Pediatric Coding Alert

Use These Tried-and-True Tips to Turn Office Visit Denials Into 9921x + 69210 Payments

Experts reveal the diagnoses and modifiers insurers want on cerumen removal, E/M service claims

Payers may seem notoriously difficult when you’re trying to obtain E/M service payment with impacted cerumen removal--but the ICD9 Codes and modifier you use can make the difference between denial and deserved dollars.

“When a pediatrician performs removal of impacted cerumen, may I also report an E/M service?” asks Phyllis Matarese, billing manager at Winthrop University Hospital in Bethpage, N.Y. “Or should I bill only one or the other, depending on what the physician did?”

Although circumstances and documentation may justify reporting both the service and the procedure, “insurers rarely pay both,” says Sharon Newman, CPC, coding education and documentation coordinator at Children’s Specialty Group in Norfolk, Va. Try these strategies, which can help you recoup payment for performed and documented 99212-99215 (Office or other outpatient visit for the evaluation and management of an established patient …) services in addition to 69210 (Removal impacted cerumen [separate procedure], one or both ears).

Tip 1: Assign Separate Diagnoses

You must report two diagnoses for claims involving a sick visit and impacted cerumen removal. “Otherwise, the insurer will bundle the E/M service into 69210,” Newman says.

Key: The documentation must support both ICD-9 codes. “The only appropriate diagnosis to use with 69210 is 380.4 or impacted cerumen,” Newman says. The other diagnosis to support the E/M code may represent ear pain (388.7x, Otalgia), otitis media (381-382) or another illness (such 465.9, Acute upper respiratory infections of multiple or unspecified sites; unspecified site).

Example: A child complains of ear pain. Impacted cerumen blocks the eardrum, preventing the pediatrician from examining the ear. The pediatrician uses an otoscope and curette to remove the impaction. She then examines the ear and diagnoses the patient with acute purulent otitis media.

In this case, you have two diagnoses--382.00 (Acute suppurative otitis media without spontaneous rupture of ear drum) and 380.4 (Impacted cerumen). You should use the otitis media diagnosis (382.00) for the E/M service, and impacted cerumen (380.4) for the procedure. The different ICD-9 codes help show the insurer that the pediatrician performed a separate E/M service from the cerumen impaction removal.

Tip 2: Attach Modifier 25 to E/M Service

Another tool that will substantiate 99212-99215 as separate from 69210 is modifier 25. When a pediatrician removes impacted cerumen prior to assessing a child for otalgia or otitis media, the procedure is not part of the visit, says Catherine A. Hudson, RMA, RPT, practice manager at Cumberland Pediatrics PC in Marietta, Ga. “The physician can’t tell what’s going on with the ear until she can visualize the ear drum.”

Bottom line: The pediatrician performs the ear examination to assess the patient’s ear pain complaint and for otitis media. The impacted cerumen removal treats the impaction, which is a separate condition from the child’s potential ear infection.

Try this tactic: To show the insurer that the service is separate and significant from the impacted cerumen removal, consider appending 99212-99215 with modifier 25 (Significant, separately identifiable evaluation and management service by the same physician on the same day of the procedure or other service).

- **Records provided**:
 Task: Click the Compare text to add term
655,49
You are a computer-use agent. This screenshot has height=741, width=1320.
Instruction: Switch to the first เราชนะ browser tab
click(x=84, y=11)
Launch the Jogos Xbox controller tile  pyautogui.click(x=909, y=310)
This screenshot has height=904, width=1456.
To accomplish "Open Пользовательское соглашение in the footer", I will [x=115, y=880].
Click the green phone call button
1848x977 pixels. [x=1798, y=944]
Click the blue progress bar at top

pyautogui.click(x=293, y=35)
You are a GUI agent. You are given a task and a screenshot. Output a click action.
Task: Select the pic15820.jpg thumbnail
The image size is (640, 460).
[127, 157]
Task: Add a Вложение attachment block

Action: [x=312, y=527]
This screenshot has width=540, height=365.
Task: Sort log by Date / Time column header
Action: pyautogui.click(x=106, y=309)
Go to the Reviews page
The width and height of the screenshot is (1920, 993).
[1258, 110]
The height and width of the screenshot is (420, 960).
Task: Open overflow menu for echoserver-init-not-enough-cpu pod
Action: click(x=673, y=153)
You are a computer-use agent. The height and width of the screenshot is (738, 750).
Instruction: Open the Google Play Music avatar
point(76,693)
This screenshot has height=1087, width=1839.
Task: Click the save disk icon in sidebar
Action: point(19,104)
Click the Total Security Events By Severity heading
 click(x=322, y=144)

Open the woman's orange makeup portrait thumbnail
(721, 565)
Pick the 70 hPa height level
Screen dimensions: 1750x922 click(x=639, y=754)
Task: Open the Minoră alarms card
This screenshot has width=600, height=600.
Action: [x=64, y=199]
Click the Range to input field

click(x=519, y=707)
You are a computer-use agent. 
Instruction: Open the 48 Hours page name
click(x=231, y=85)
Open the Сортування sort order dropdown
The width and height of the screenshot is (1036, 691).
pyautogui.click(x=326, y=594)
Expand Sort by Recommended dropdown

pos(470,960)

- **What to produce**:
Reproduce the coding article, everything from "Use These Tried-and-True" down to "and deserved dollars.". The items that come after the article are separate material and have no connection to it.

- **Exercise output**:
Use These Tried-and-True Tips to Turn Office Visit Denials Into 9921x + 69210 Payments

Experts reveal the diagnoses and modifiers insurers want on cerumen removal, E/M service claims

Payers may seem notoriously difficult when you’re trying to obtain E/M service payment with impacted cerumen removal--but the ICD9 Codes and modifier you use can make the difference between denial and deserved dollars.